Problem to solve
Give back exactly the lines from the start of the listing to the line containing "You are a computer-use agent. 1360x850", inclusive, and nothing beyond them.

[[ Data under study open ]]

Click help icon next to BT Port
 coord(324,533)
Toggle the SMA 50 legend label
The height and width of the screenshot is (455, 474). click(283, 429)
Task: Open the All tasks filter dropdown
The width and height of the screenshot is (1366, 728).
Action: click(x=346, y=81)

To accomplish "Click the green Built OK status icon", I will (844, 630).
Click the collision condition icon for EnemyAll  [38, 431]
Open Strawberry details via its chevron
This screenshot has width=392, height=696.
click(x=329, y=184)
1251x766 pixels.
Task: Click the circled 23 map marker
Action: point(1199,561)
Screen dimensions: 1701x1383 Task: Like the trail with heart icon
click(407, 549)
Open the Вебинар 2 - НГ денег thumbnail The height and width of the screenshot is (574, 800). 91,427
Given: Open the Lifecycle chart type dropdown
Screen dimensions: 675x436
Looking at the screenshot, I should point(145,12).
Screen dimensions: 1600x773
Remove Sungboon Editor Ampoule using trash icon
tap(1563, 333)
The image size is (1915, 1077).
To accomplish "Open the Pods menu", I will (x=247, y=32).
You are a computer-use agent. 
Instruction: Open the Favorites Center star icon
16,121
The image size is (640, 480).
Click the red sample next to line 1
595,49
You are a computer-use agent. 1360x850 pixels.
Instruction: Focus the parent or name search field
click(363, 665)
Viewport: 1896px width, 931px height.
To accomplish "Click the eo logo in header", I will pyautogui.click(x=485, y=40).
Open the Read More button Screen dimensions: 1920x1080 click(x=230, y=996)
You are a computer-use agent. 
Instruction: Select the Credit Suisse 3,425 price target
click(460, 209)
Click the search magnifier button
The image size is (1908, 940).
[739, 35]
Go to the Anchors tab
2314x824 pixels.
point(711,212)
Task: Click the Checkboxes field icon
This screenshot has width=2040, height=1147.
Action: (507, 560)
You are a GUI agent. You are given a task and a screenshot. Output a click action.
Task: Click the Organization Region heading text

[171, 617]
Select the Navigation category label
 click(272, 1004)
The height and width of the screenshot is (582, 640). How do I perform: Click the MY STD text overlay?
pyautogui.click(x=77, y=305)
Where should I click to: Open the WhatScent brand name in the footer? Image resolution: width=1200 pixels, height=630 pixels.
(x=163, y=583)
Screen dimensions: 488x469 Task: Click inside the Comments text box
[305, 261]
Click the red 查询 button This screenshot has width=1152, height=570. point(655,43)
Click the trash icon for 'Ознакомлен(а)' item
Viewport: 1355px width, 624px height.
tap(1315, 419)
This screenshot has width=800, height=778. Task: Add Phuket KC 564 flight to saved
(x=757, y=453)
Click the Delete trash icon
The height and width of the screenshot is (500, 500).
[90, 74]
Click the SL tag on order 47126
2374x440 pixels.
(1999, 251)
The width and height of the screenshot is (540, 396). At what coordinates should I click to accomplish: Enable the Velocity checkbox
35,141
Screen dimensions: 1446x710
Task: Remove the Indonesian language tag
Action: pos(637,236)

[[ Data under study closed ]]

Expected output
Click help icon next to BT Port
 coord(324,533)
Toggle the SMA 50 legend label
The height and width of the screenshot is (455, 474). click(283, 429)
Task: Open the All tasks filter dropdown
The width and height of the screenshot is (1366, 728).
Action: click(x=346, y=81)

To accomplish "Click the green Built OK status icon", I will (844, 630).
Click the collision condition icon for EnemyAll  [38, 431]
Open Strawberry details via its chevron
This screenshot has width=392, height=696.
click(x=329, y=184)
1251x766 pixels.
Task: Click the circled 23 map marker
Action: point(1199,561)
Screen dimensions: 1701x1383 Task: Like the trail with heart icon
click(407, 549)
Open the Вебинар 2 - НГ денег thumbnail The height and width of the screenshot is (574, 800). 91,427
Given: Open the Lifecycle chart type dropdown
Screen dimensions: 675x436
Looking at the screenshot, I should point(145,12).
Screen dimensions: 1600x773
Remove Sungboon Editor Ampoule using trash icon
tap(1563, 333)
The image size is (1915, 1077).
To accomplish "Open the Pods menu", I will (x=247, y=32).
You are a computer-use agent. 
Instruction: Open the Favorites Center star icon
16,121
The image size is (640, 480).
Click the red sample next to line 1
595,49
You are a computer-use agent. 1360x850 pixels.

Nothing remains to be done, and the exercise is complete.